第十四話 仕組まれた罠2
デュランが簡単にそれを許してくれるはずはないのだ。せめて、時間があればと思っていたが――。
最後にマクファーソン先生の奥さんを救うことは出来そうになかった。
「さあ、死の恐怖に打ち震えるがいい! パスワードは『輪舞』!」
「……っ!?」
私はその場に崩れ落ちた。死の恐怖で足腰が立たなくなったのだ。
「香姫!」
澄恋が私に駆け寄り、抱きしめた。私は澄恋の身体を引きはがそうとした。
「澄恋君!? ダメだよ、澄恋君まで巻き込んじゃう!」
「死ぬ時は一緒だ」
「澄恋君……!」
私は澄恋に力強く抱きしめられた。
「大丈夫、僕が付いているから」
澄恋に抱きしめられているうちに、私の震えはいつの間にか止まっていた。
その私たちの想いを馬鹿にするように、デュランが大笑いした。
「最後の別れか! 美しいもんだなぁ……?」
「……」
「……?」
いつまでも何も起こらないので、私と澄恋は顔を上げた。
しかし、異変が起きているのは私ではなく、デュランの方だった。
「あ……? あああ……?」
デュランは大酒を飲んだ後のように、千鳥足になっている。
「えっ?」
私は驚いて澄恋と顔を見合わせた。
「なんだ……? 体が熱いぞ……?」
デュランはふらふらして、手前にあった台に手をついている。
その様子に失笑したのはニセモノの澄恋だった。
「あはははははははははははははッッッ!」
ニセモノの澄恋は大笑いし始めた。狂気とも言えるその笑いには憎しみが見え隠れしている。
「貴様! 裏切ったのか!?」
「馬鹿が! お前とは最初から手なんか組んでない! あはははは!」
「何がどうなってるの?」
私と澄恋はうろたえて見守るしかない。
デュランの身体は表面が熱せられた炭のように赤くなっている。デュランはたまらずに、その体から自分の魂を脱出させようとしたらしい。
「何!? この身体から出られない!?」
「無駄だよ! お前の魂はその身体から出られないように作ってあるんだ!」
「何ィ!? 貴様!」
私はいきなり寝返ったニセモノの澄恋に唖然とするばかりだ。デュランはその身体から魂が出られないらしく、隔靴掻痒している。
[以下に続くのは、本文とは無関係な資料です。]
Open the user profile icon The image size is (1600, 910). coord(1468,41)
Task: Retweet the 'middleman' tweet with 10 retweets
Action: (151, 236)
「その、『輪舞』っていうパスワード。僕が決めた事を知ってるよね? そのパスワードは、古語なんだ。『キャロル』という意味のね!」
「えっ!? キャロルですって!?」
キャロルってまさか!? まさかこの人は!
「貴様、もしや!」
デュランもその事に勘付いたらしい。
「そう、僕は、ホンモノのジュリアス・シェイファー! お前にキャロルと一緒に殺された僕の魂は、アレクシス様に拾われた。この身体は、培養の実験として作られたのさ! そして僕は、キャロルの魂を食われたお前に復讐する機会を与えられたんだよ! それをお前は知らずに、ただの研究員と勘違いして近づいてきた! 飛んで火にいる夏の虫とはこのことだ!」
「彼がホンモノのジュリアス君だったなんて!」
デュランを騙していたということは、鳥居香姫のこの身体は無事ということになる。私と澄恋は安堵して息を吐いた。
「クソッ! クソッ! そうと知っていれば!」
デュランは熱せられて煙が出ている体の中で悶絶していた。
「可視編成!」
最後の抵抗なのだろう。魔法を唱えたが、あっけなく、ジュリアスの装置に魔力を吸収されてしまった。
「無駄無駄ァ! お前の魂はその体から一歩も出られない! 熱せられた体の中で燃え尽きてしまえ!」
「ぎゃああああああああああああああ!」
「あははははははははははははははは!」
研究室の中、デュランの断末魔が響き渡り、いつまでもジュリアスの哄笑が響き渡っていた。
そして、事件は呆気なく解決したのだった。